The penny farthing cost the equivalent of several weeks' wages. It was elegant, simple and efficient as well as smooth and graceful to watch, and soon developed a cult following. The first example arrived in Australia in 1875, imported in Melbourne, which by the 1880s was in the middle of a cycling boom. Journals were published, races organised, clubs established, and intercity cycle trips undertaken.
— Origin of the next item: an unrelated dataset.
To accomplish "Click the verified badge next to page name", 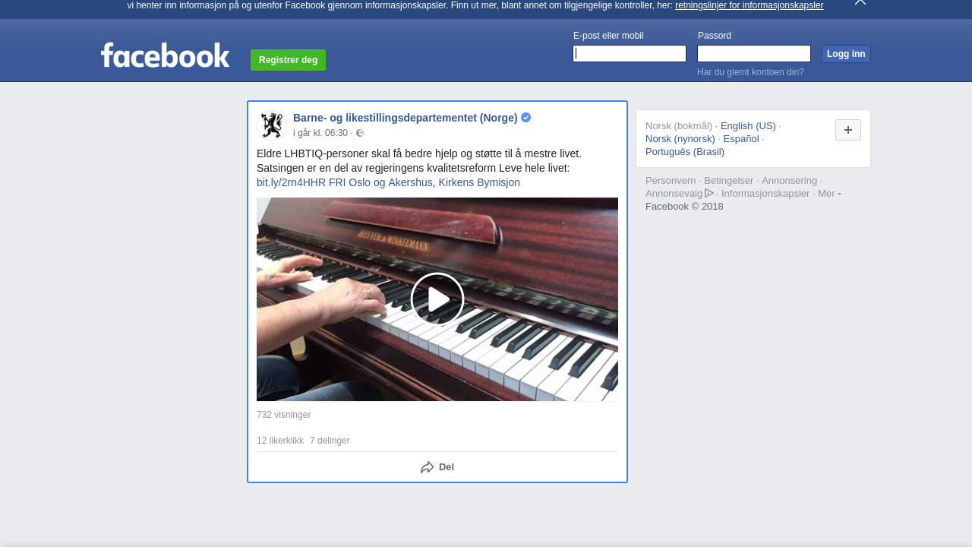I will tap(525, 118).
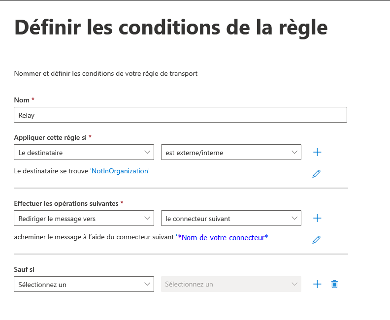This screenshot has width=390, height=320.
Task: Delete the Sauf si exception with the trash icon
Action: (334, 284)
Members wore knickerbocker suits and pillbox caps.
This penny farthing, made in the 1880s by the English firm of Bayliss, Thomas & Co., of Coventry, is called the "Excelsior". The Bayliss, Thomas firm incorporated a number of new design features and material technology developments in their bicycles including being the first to replace the solid steel frame and front fork with lighter, hollow tubing in 1879.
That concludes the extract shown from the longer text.